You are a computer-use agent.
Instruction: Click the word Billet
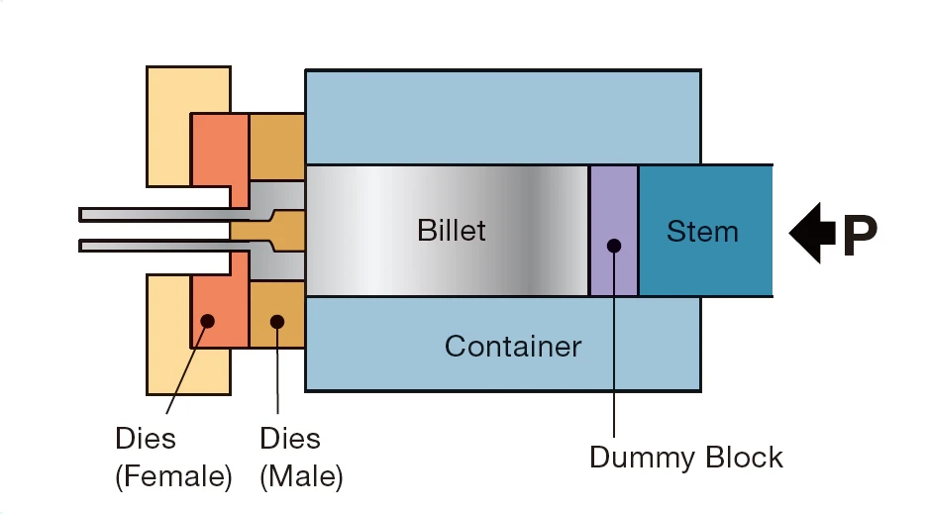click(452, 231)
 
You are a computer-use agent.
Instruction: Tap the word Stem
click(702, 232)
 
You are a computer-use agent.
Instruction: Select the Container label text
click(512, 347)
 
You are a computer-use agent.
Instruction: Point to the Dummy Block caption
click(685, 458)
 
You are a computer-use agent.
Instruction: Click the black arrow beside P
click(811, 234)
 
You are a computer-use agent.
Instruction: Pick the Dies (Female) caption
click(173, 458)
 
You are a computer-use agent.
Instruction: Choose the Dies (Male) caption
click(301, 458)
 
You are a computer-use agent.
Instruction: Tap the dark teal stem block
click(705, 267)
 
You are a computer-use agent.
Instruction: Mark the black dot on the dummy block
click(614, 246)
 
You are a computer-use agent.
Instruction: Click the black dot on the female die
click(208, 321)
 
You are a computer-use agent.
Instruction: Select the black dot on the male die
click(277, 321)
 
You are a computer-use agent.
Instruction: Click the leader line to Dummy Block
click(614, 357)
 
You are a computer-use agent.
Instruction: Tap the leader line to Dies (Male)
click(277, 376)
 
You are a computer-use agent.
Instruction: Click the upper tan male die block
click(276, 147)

Exercise directions
Output all of the data above as a JSON list of strings, one string per line, with blank lines left out. Leave out the pictures.

Worked answer
[
  "You are a computer-use agent.",
  "Instruction: Click the word Billet",
  "click(452, 231)",
  "You are a computer-use agent.",
  "Instruction: Tap the word Stem",
  "click(702, 232)",
  "You are a computer-use agent.",
  "Instruction: Select the Container label text",
  "click(512, 347)",
  "You are a computer-use agent.",
  "Instruction: Point to the Dummy Block caption",
  "click(685, 458)",
  "You are a computer-use agent.",
  "Instruction: Click the black arrow beside P",
  "click(811, 234)",
  "You are a computer-use agent.",
  "Instruction: Pick the Dies (Female) caption",
  "click(173, 458)",
  "You are a computer-use agent.",
  "Instruction: Choose the Dies (Male) caption",
  "click(301, 458)",
  "You are a computer-use agent.",
  "Instruction: Tap the dark teal stem block",
  "click(705, 267)",
  "You are a computer-use agent.",
  "Instruction: Mark the black dot on the dummy block",
  "click(614, 246)",
  "You are a computer-use agent.",
  "Instruction: Click the black dot on the female die",
  "click(208, 321)",
  "You are a computer-use agent.",
  "Instruction: Select the black dot on the male die",
  "click(277, 321)",
  "You are a computer-use agent.",
  "Instruction: Click the leader line to Dummy Block",
  "click(614, 357)",
  "You are a computer-use agent.",
  "Instruction: Tap the leader line to Dies (Male)",
  "click(277, 376)",
  "You are a computer-use agent.",
  "Instruction: Click the upper tan male die block",
  "click(276, 147)"
]